(Record set begins)

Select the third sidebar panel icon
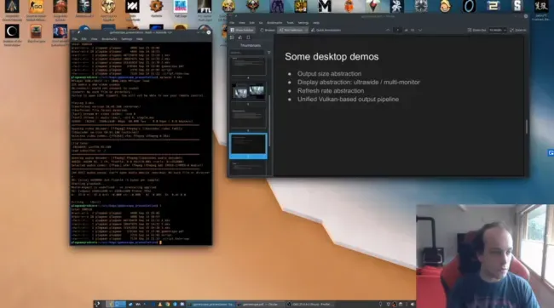The image size is (554, 308). tap(248, 37)
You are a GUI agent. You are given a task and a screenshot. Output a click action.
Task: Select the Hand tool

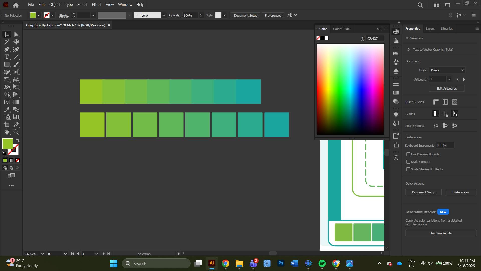pos(7,132)
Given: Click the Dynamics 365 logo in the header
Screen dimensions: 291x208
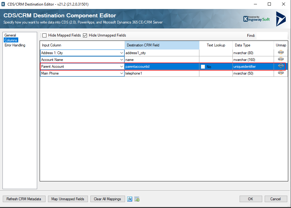Looking at the screenshot, I should pos(280,18).
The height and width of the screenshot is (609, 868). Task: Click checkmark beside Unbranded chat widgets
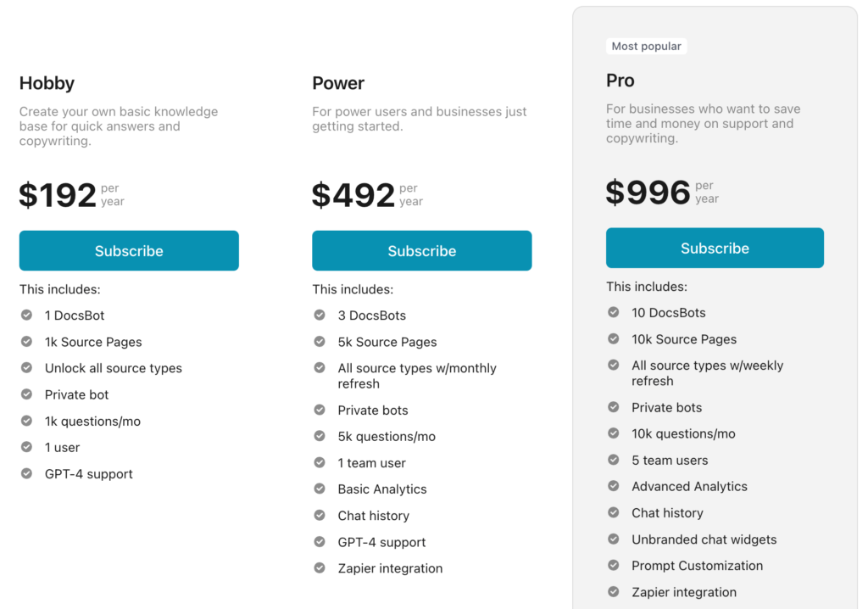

(Record set ends)

About this exercise
Once the line holding "Given: Click the" is found, set it down along with every line after it through the end of the entries, exactly, leaving the pictures out.

Response
Given: Click the Dynamics 365 logo in the header
Screen dimensions: 291x208
Looking at the screenshot, I should pos(280,18).
The height and width of the screenshot is (609, 868). Task: Click checkmark beside Unbranded chat widgets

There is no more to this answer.